2009 Spotlight

U.S. Performance Across International Assessments of Student Achievement

Technical Notes: A.9 Comparing results from TIMSS 1995 and 1999

TIMSS 1995 scale scores

TIMSS 1995 utilized a one-parameter item response theory (IRT) model to produce score scales that summarized the achievement results in the original reports. The TIMSS 1995 data were rescaled using a three-parameter IRT model to match the procedures used to scale the 1999, 2003, and 2007 TIMSS data. The three-parameter model was preferred to the one-parameter model because it can more accurately account for the differences among items in their ability to discriminate between students of high and low ability. After careful study of the rescaling process, the International Study Center concluded that the fit between the original TIMSS data and the rescaled TIMSS data met acceptable standards. However, as a result of rescaling, the average achievement scores of some countries changed from those initially reported in 1996 and 1997 (Peak 1996; NCES 1997). The rescaled TIMSS scores are included in this special analysis.

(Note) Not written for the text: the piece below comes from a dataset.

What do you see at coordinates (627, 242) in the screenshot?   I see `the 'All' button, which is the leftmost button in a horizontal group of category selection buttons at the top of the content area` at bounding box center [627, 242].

TIMSS tests of significance in 1995 and 1999

Tests of significance used in this special analysis to make multiple country comparisons for TIMSS 1995 and TIMSS 1999 differ from those presented in their respective U.S. reports (NCES 1997, NCES 2000). Some country differences discussed in this special analysis were not reported as statistically significant in the TIMSS 1995 and 1999 U.S. reports. The reason for this is that a Bonferroni adjustment was used in all multiple comparisons of countries in those reports. However, the TIMSS 2003 and 2007 U.S. reports discontinued use of the Bonferroni adjustment. To maintain the comparability of results across all four TIMSS assessments, none of the tests of significance presented in this report used the Bonferroni adjustment for multiple comparisons.